ENUNCIADO >> Reproduce sin cambios la parte del fragmento sobre la historia de España que se presenta más abajo, comenzando con "Esta vez el" y continuando hasta "vetado ese derecho.".

FRAGMENTO PROPUESTO >>
☆ ☆ ☆ ☆ ☆

En 1868 estalló la que se conocería como la Revolución Gloriosa y la que era en ese momento la reina de España, Isabel II, tuvo que huir a Francia. Se instauró un gobierno provisional, presidido por el General Serrano y se convocaron elecciones, que ganaron los progresistas. Al año siguiente se aprobaría la primera constitución democrática, en la que se habla de soberanía nacional, sufragio universal, derecho a reunión y asociación y la instauración de una monarquía democrática, en la que el poder del rey estará limitado.

Esta vez el elegido resultará ser un monarca italiano: Amadeo de Savoya, quién sólo reinará durante dos años. El mismo día de su proclamación como rey es asesinado el General Prim, su más ferviente defensor. A partir de ese momento, todo serán complicaciones para el recién estrenado monarca. En la calle no cesan las revueltas ni los enfrentamientos entre carlistas, alfonsinos y republicanos. En 1873, harto de la inestabilidad política, el rey decide abdicar y regresar a Italia. Es así cómo las cortes llegan a proclamar la República el 11 de febrero de 1873.

A partir de ese momento, ya no había reyes déspotas, pero los españoles seguían igual de sometidos a los caprichos del poder de quienes intentaban gobernarles. Ahora podían votar, pero sólo la mitad de la población que había alcanzado la edad para ejercer ese derecho. Porque las mujeres seguían teniendo vetado ese derecho.

Al margen de quien gane las elecciones, siempre hay dos bandos enfrentados que no dejan de reprocharse cosas mutuamente. Y los campesinos, los obreros, los tenderos, o las sirvientas seguirán padeciendo su misma indiferencia. Porque para los políticos los ciudadanos de a pie sólo son instrumentos de los que se acuerdan sólo cuando les conviene para utilizarlos en beneficio de sus particulares causas. En los primeros 11 meses de andadura de la república, se suceden cuatro presidentes distintos. También sufre un golpe de estado y a partir de junio de 1874 acaba sometida al régimen dictatorial impuesto por el general Serrano.

No habían pasado ni dos años desde la proclamación de esta primera república, cuando se restauró la monarquía y la casa de Borbón volvió a España. Esta vez la corona recaía sobre Alfonso XII.

El siglo XX amanece igual de convulso por toda Europa y América. Las revoluciones se suceden por doquier. Hay protestas, huelgas y atentados donde menos se los espera. Uno de esos atentados se salda con el asesinato del Archiduque Francisco Fernando de Austria en Sarajevo, en junio de 1914. Este suceso se convierte en el detonante de la Primera Guerra Mundial.

Entretanto, la Rusia de los zares también tiene muy harto al pueblo y después de soportar muchos abusos de poder y unas condiciones de vida inaguantables, sus ciudadanos deciden echarse a las calles y tomarse la justicia por su mano. Si en Francia se atrevieron a decapitar a su reina, los rusos no se cortaron un pelo en entrar en los palacios y arrasar con todo y con todos los que les salieron al paso. Muchos creyeron ciegamente en aquella revolución, hasta el punto de perder o hipotecar sus vidas por ella. Triunfó el comunismo, pero el pueblo llano siguió igual de sometido que cuando reinaban los zares.

☆ ☆ ☆ ☆ ☆

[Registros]
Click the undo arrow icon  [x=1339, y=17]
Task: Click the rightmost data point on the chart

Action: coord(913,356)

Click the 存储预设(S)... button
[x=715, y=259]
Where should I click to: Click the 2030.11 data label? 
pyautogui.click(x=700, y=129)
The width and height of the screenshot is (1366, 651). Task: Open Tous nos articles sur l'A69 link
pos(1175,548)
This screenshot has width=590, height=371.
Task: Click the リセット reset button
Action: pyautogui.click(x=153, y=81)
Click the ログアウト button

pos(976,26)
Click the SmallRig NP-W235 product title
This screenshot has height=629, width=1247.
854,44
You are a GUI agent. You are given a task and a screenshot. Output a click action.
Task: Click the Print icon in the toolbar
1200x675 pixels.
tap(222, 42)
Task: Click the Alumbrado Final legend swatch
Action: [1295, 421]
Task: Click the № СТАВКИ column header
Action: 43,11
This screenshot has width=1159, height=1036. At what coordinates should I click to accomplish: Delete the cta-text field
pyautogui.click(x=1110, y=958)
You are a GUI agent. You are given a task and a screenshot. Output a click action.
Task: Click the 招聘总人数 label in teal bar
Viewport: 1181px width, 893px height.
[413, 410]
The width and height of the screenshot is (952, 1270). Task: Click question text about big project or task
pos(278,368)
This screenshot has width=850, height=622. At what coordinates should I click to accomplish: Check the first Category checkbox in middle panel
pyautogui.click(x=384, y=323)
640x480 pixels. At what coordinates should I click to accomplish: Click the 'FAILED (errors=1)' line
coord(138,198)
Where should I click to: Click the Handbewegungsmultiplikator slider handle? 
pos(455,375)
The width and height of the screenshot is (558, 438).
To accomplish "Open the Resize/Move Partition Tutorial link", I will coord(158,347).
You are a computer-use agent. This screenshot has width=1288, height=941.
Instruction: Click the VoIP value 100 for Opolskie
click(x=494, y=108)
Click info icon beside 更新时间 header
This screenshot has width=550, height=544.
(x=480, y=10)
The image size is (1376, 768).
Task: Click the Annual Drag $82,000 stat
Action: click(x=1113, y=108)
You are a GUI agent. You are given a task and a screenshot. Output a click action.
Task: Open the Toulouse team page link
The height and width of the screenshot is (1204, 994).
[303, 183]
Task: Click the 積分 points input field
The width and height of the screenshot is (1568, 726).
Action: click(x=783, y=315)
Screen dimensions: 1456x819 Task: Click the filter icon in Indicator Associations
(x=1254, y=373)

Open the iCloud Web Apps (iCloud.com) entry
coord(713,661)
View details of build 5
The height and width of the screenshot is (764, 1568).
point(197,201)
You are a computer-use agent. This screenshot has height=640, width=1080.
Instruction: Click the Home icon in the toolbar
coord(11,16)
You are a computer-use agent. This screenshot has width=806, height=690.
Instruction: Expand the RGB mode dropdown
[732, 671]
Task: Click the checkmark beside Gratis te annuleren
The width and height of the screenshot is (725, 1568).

☆ ☆ ☆ ☆ ☆

RESPUESTA CORRECTA >>
Esta vez el elegido resultará ser un monarca italiano: Amadeo de Savoya, quién sólo reinará durante dos años. El mismo día de su proclamación como rey es asesinado el General Prim, su más ferviente defensor. A partir de ese momento, todo serán complicaciones para el recién estrenado monarca. En la calle no cesan las revueltas ni los enfrentamientos entre carlistas, alfonsinos y republicanos. En 1873, harto de la inestabilidad política, el rey decide abdicar y regresar a Italia. Es así cómo las cortes llegan a proclamar la República el 11 de febrero de 1873.

A partir de ese momento, ya no había reyes déspotas, pero los españoles seguían igual de sometidos a los caprichos del poder de quienes intentaban gobernarles. Ahora podían votar, pero sólo la mitad de la población que había alcanzado la edad para ejercer ese derecho. Porque las mujeres seguían teniendo vetado ese derecho.